## About this exercise
Copy out the rows exactly, everything from the line containing "Find the location" down to the line containing "at that location.", and omit the pictures.

## Data extracts

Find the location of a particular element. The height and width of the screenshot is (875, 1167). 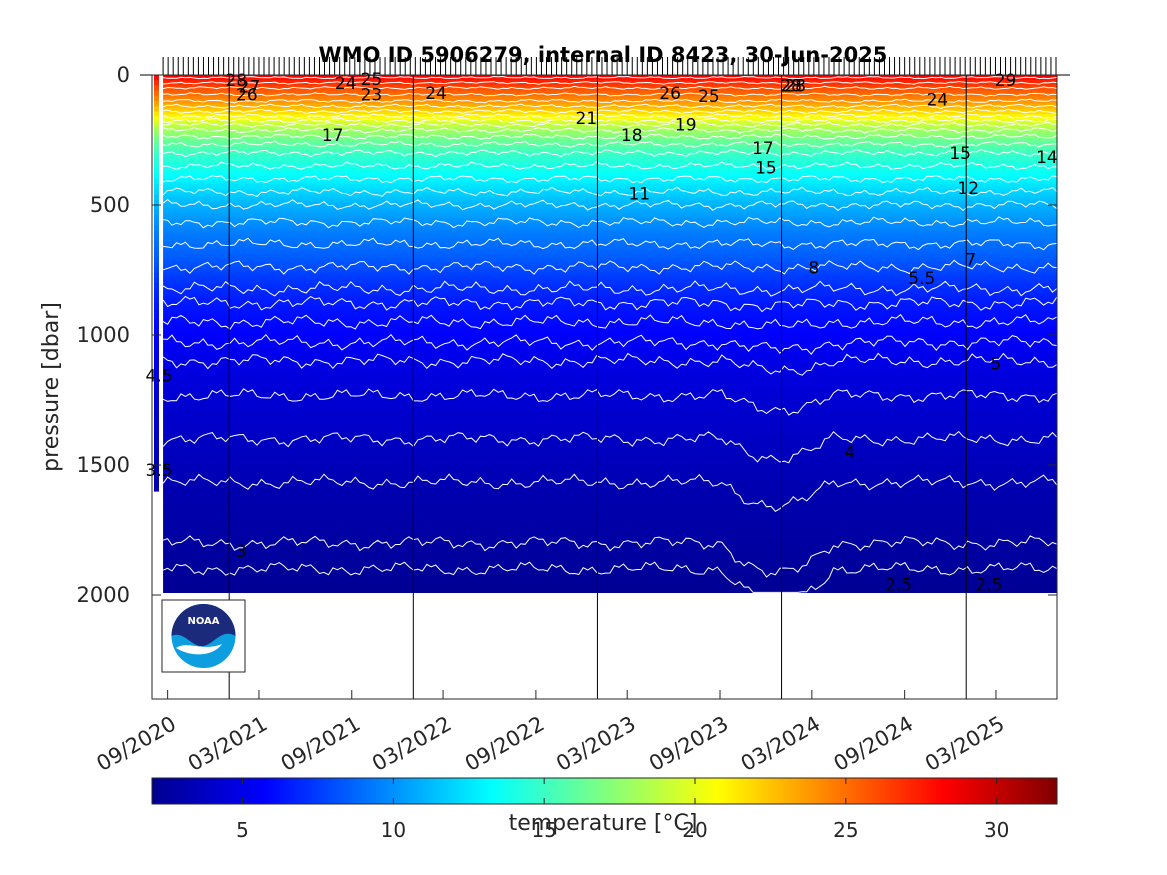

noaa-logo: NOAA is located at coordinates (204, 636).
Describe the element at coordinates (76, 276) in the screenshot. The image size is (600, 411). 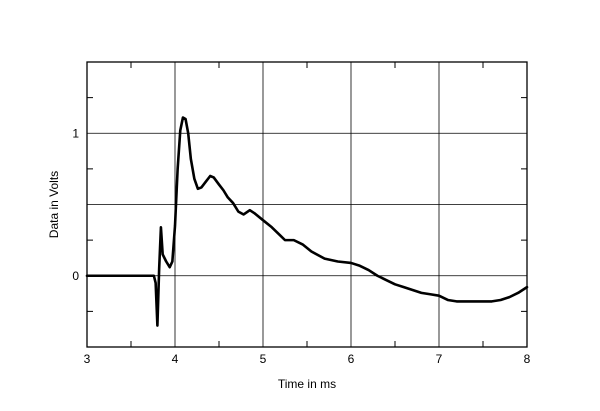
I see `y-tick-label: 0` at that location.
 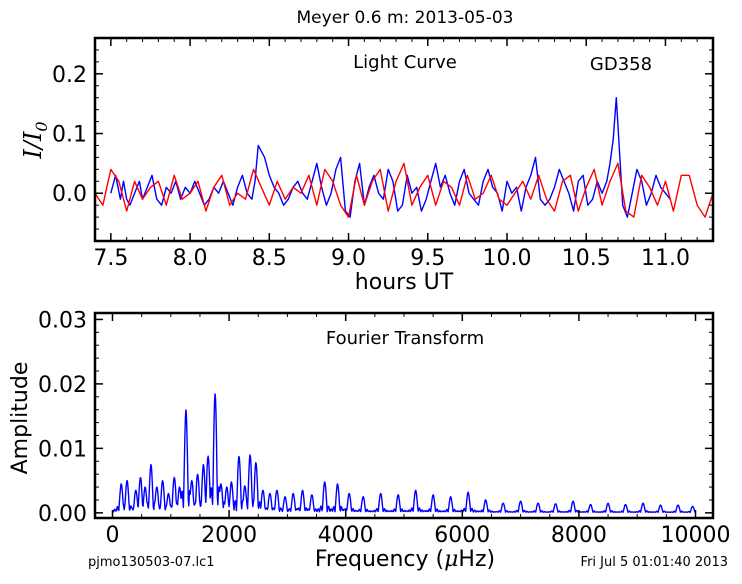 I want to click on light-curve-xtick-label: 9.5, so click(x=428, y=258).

---

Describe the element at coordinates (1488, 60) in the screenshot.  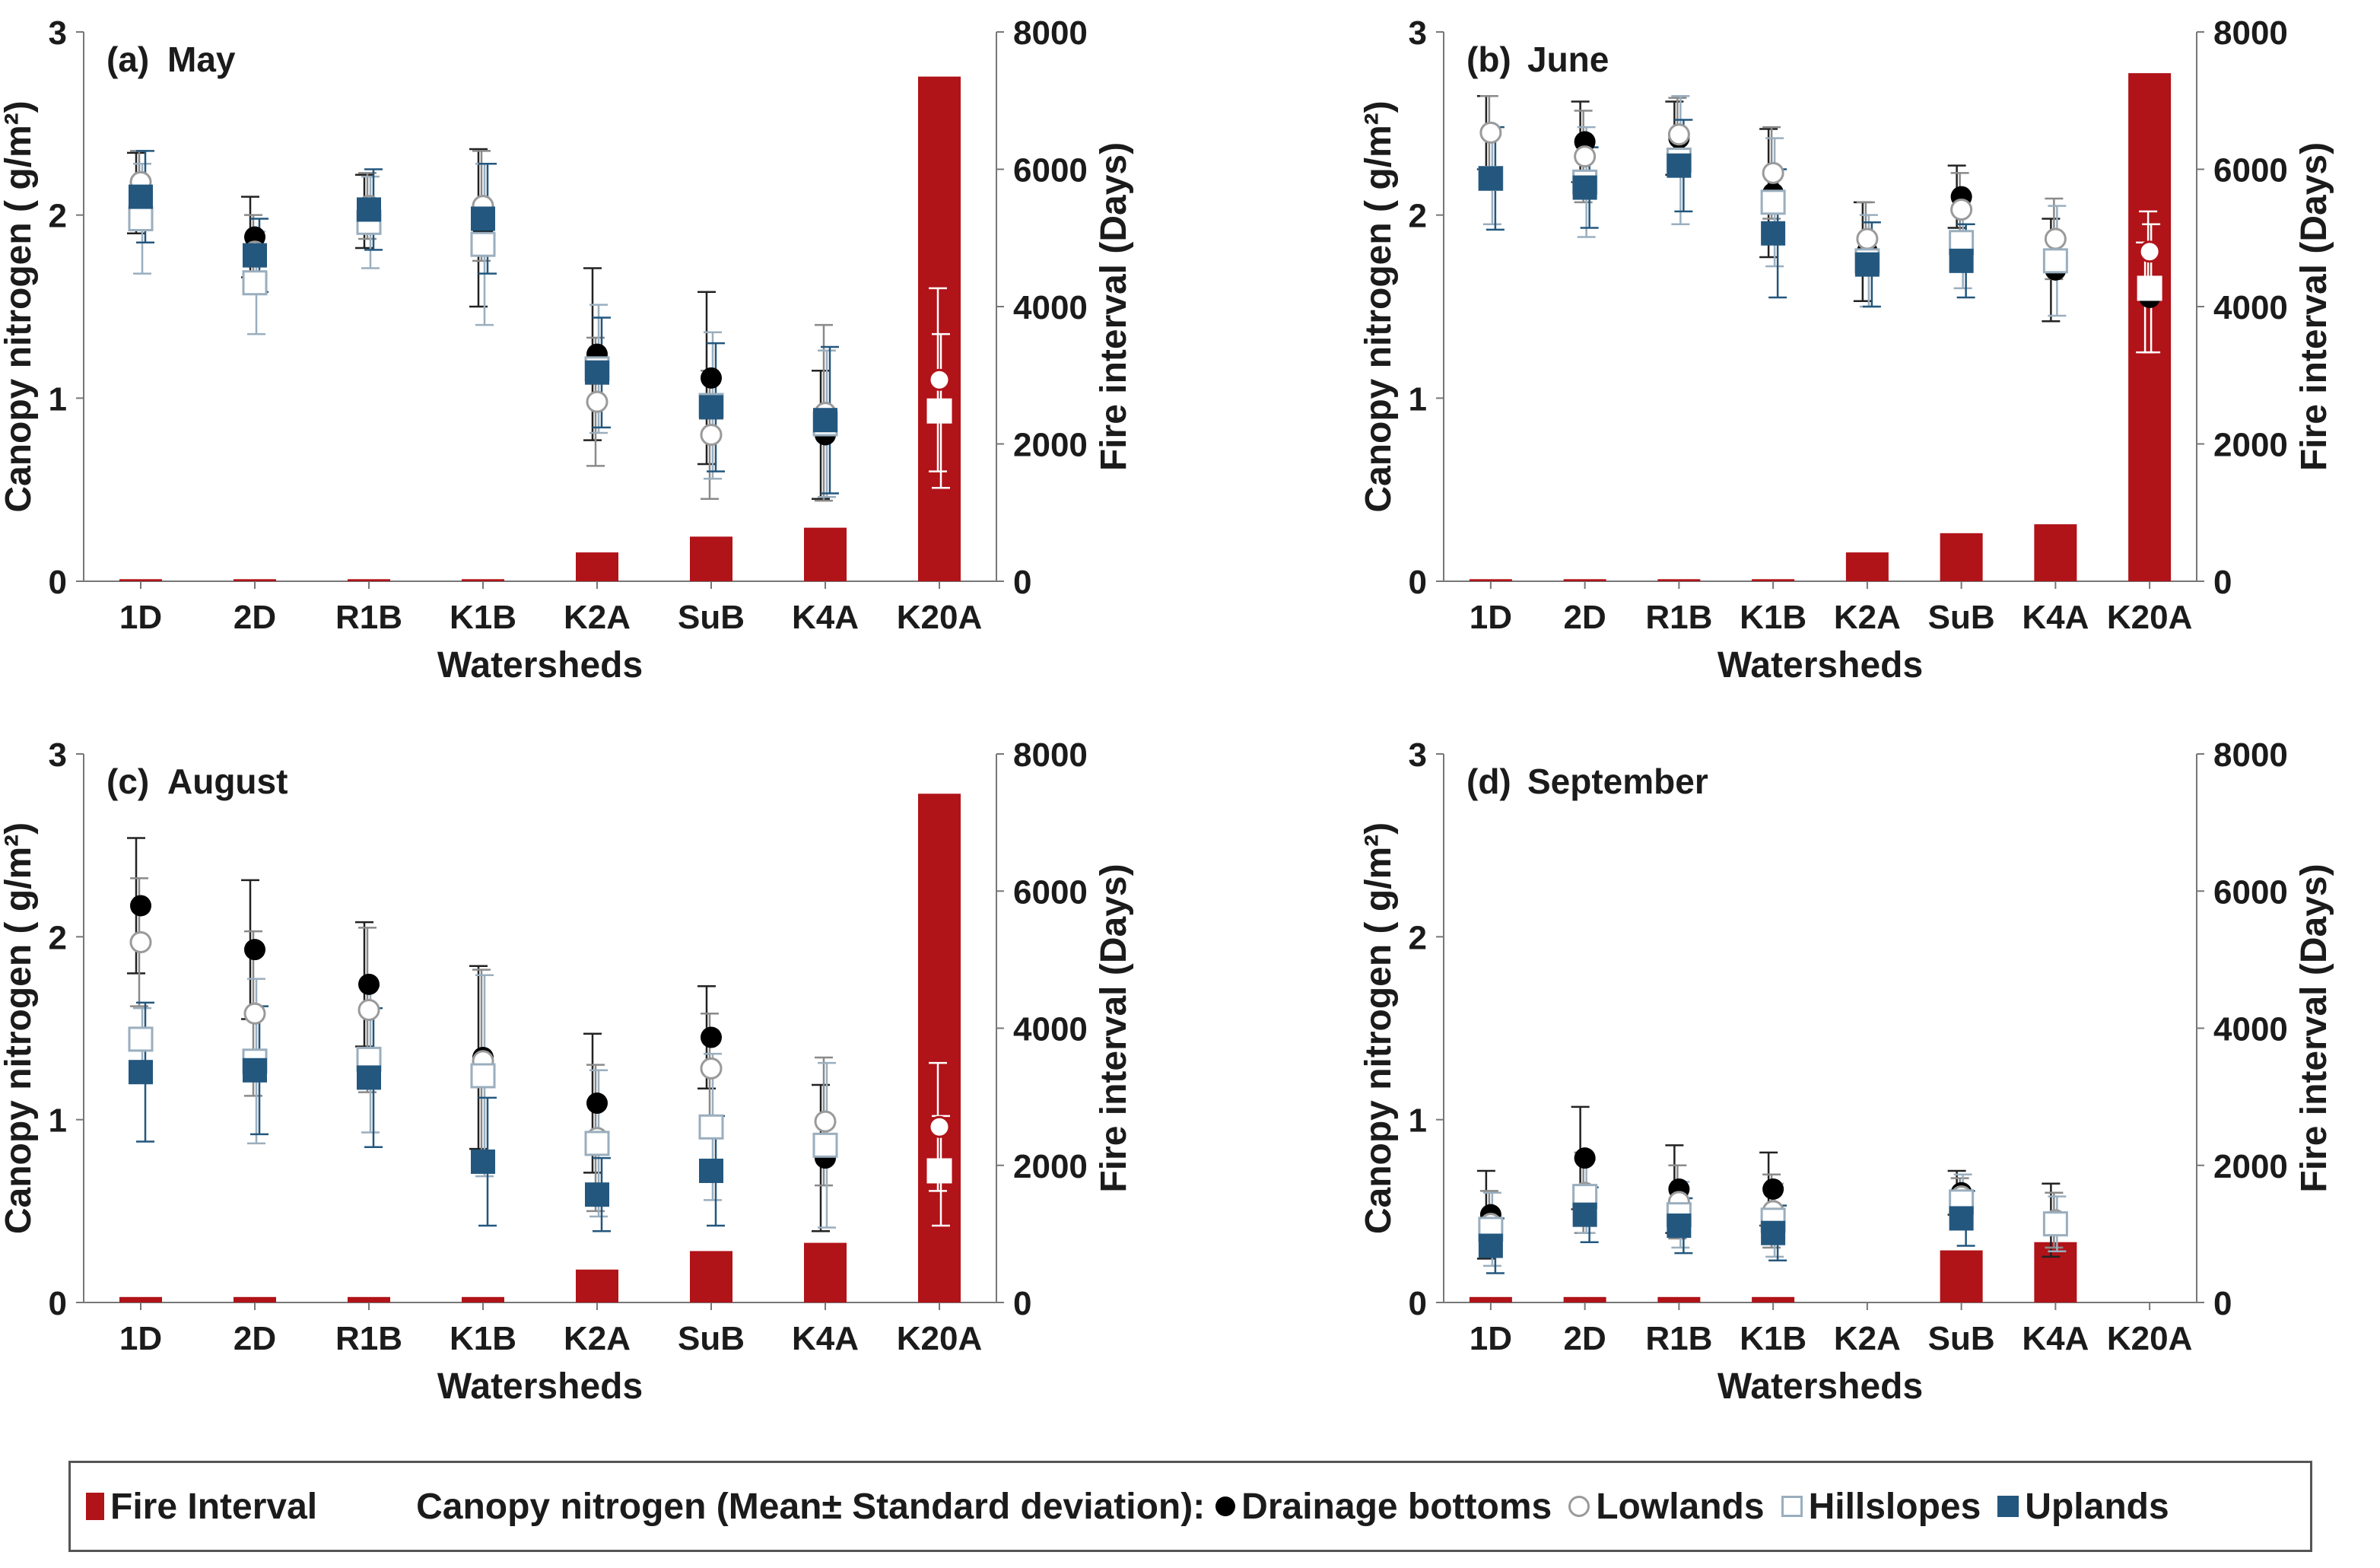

## Answer for the task
Find the location of a particular element. The height and width of the screenshot is (875, 1167). 

noaa-logo: NOAA is located at coordinates (204, 636).
Describe the element at coordinates (76, 276) in the screenshot. The image size is (600, 411). 
I see `y-tick-label: 0` at that location.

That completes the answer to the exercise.